An innovative way of grouping young football players according to their physical maturity rather than their age has been demonstrated to show big benefits when it comes to spotting hidden talent and reducing injuries.

Bio-banding – a strategy which has existed for a number of years but has only recently been trialled by clubs in the UK – groups players according to their maturity level. This means youth teams are mixed when it comes to ages, but roughly equal when it comes to how physically developed players are. It is designed to avoid the David and Goliath situation whereby a late developing child is pitched against an early developed child, who has an advantage in size and strength.

Advocates suggest bio-banding should not completely replace traditional practices which group players by age. But they suggest bio-banding can be an additional coaching tool used to better identify and retain talented yet late maturing athletes and can expose early and late developers to new challenges and learning opportunities.

Understanding individual difference in development is also being used as a strategy to help reduce injuries during periods of rapid change, such as the adolescent growth spurt. There has been interest from a number of major sports teams, including AFC Bournemouth with whom University of Bath researchers recently evaluated players' own perceptions of competing in a bio-banded football tournament.

For the new study led by AFC Bournemouth and supported by the University of Bath, researchers evaluated over 100 young players’ perceptions of bio-banding. Their results, published in the Annals of Human Biology found three main benefits for young players:

  1. Early maturing players – who are bigger, and physically stronger - found more physical and technical challenge, leading to new opportunities for development. They also benefited from learning to play with older and more experienced players.
  2. Late maturing players found less physical and technical challenge, but more opportunity to showcase their technical and tactical abilities, and adopt positions of leadership.
  3. All players perceived there was less injury risk.

In addition, during the bio-banded tournament, late developing players told researchers they thought there was more opportunity to practise leadership skills, influence game play and to express themselves more on the ball.
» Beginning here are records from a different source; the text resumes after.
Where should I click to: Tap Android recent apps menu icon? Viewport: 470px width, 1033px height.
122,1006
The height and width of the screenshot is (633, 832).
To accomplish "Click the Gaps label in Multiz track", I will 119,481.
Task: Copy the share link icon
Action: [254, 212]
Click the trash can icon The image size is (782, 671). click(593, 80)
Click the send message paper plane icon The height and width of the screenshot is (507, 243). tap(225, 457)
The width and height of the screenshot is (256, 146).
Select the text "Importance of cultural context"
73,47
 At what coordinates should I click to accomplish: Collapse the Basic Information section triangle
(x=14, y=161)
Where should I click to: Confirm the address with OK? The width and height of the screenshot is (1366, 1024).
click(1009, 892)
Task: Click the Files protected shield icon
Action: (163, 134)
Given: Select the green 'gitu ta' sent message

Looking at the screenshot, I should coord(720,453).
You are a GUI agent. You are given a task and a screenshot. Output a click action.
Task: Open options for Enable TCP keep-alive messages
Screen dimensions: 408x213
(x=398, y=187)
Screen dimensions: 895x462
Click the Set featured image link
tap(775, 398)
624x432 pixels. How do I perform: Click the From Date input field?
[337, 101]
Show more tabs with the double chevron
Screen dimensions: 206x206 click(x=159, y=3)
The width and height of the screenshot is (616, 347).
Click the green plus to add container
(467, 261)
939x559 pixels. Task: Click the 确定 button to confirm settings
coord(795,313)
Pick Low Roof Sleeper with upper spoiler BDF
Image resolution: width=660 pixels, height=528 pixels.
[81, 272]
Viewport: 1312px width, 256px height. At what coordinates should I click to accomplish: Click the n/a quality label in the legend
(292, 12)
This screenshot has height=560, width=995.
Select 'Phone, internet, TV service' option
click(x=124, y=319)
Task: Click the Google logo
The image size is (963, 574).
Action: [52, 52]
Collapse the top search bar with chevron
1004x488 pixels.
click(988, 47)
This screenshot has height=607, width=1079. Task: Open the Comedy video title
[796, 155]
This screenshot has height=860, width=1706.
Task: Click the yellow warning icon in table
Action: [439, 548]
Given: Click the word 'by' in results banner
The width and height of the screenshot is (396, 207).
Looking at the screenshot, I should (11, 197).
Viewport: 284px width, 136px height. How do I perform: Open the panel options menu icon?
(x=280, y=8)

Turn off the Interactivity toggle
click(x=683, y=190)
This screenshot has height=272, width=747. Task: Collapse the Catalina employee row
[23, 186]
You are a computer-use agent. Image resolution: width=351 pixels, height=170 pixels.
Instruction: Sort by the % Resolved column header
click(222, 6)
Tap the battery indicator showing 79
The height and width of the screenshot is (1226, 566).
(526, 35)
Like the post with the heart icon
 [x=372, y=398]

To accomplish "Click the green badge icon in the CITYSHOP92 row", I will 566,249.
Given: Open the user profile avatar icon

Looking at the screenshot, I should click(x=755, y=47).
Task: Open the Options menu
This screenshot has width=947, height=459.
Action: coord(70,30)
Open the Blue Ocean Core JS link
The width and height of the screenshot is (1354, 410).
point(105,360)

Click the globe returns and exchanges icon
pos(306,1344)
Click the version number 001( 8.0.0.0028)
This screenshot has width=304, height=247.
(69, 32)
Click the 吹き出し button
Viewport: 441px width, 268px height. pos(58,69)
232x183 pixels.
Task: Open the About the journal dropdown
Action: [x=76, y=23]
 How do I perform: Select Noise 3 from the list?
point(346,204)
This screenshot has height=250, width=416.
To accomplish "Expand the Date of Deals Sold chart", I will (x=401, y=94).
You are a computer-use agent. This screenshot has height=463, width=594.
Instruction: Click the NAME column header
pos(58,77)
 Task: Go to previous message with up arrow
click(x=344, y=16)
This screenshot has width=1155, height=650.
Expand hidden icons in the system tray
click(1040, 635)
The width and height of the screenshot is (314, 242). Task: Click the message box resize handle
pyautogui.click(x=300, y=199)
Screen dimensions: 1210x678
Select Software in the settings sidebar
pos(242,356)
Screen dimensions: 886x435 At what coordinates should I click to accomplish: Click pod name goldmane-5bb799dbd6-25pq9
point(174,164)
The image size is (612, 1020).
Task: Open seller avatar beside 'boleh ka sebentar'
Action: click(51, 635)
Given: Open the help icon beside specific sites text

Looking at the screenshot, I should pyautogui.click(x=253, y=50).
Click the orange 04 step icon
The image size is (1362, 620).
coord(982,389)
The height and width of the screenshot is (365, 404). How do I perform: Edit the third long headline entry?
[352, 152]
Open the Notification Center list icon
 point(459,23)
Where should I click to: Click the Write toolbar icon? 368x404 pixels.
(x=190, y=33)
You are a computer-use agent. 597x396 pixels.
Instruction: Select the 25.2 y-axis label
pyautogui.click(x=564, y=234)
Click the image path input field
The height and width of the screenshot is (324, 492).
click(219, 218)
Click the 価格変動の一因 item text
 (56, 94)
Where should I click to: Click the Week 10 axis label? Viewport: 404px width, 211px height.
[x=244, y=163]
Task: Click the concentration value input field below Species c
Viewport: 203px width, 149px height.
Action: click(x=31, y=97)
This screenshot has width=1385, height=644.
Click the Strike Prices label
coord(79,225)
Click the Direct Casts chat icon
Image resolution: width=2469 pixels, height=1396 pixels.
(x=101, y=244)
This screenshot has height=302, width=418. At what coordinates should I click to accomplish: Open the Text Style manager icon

Lead author of the study Ben Bradley, Head of Academy Sports Science & Medicine at AFC Bournemouth, said: “At AFC Bournemouth we work hard to individualise each player's programme as much as possible, and studying growth and maturation is a huge part of that. Bio-banding has allowed us to provide a different challenge for our academy players alongside the traditional chronological age games format which means they are exposed to different opportunities to develop.

“That therefore allows us to evaluate and review the players from a different perspective, which can give us a broader view of their development and potential. Whether a player is late, average or an early mature, our research has shown they are being challenged in different ways from a technical, tactical, physical and psychological perspective.”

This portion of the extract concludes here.